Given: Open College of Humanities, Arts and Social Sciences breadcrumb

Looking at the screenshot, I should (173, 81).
---
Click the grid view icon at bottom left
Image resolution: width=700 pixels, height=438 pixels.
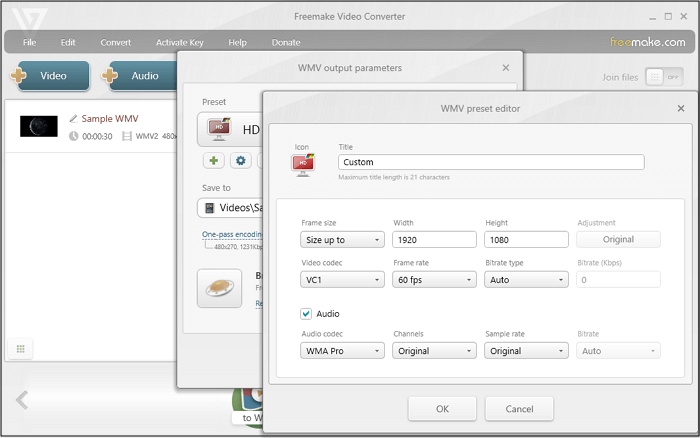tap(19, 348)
--
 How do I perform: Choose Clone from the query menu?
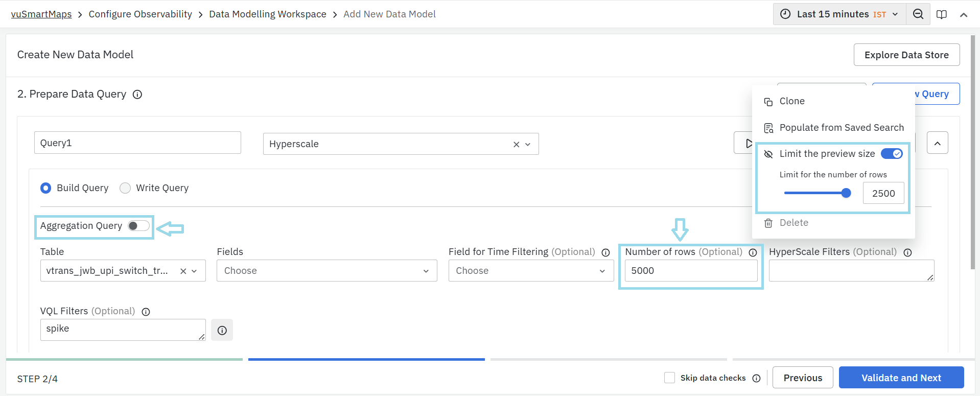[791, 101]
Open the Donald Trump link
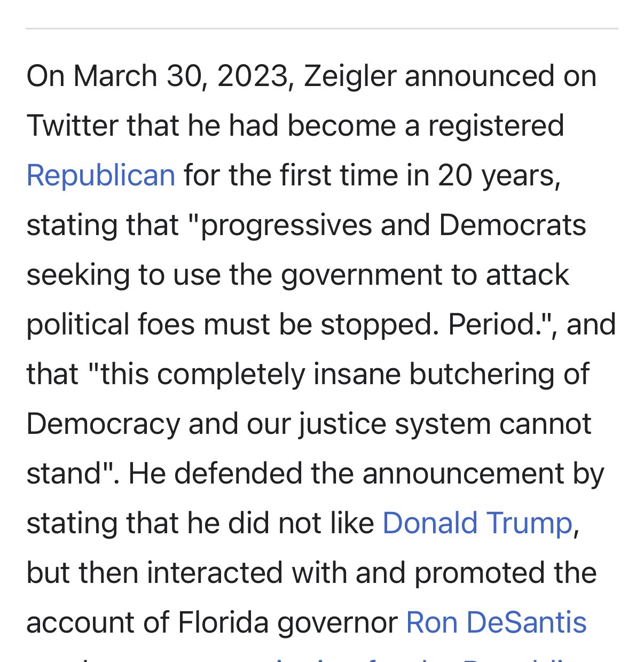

_Task details_
What is needed is an exact copy of only the lines above from the one with "How do I perform: Choose" to the one with "Open the Donald Trump link", both kept, with every picture left out.

_Reply to the task_
 How do I perform: Choose Clone from the query menu?
[791, 101]
Open the Donald Trump link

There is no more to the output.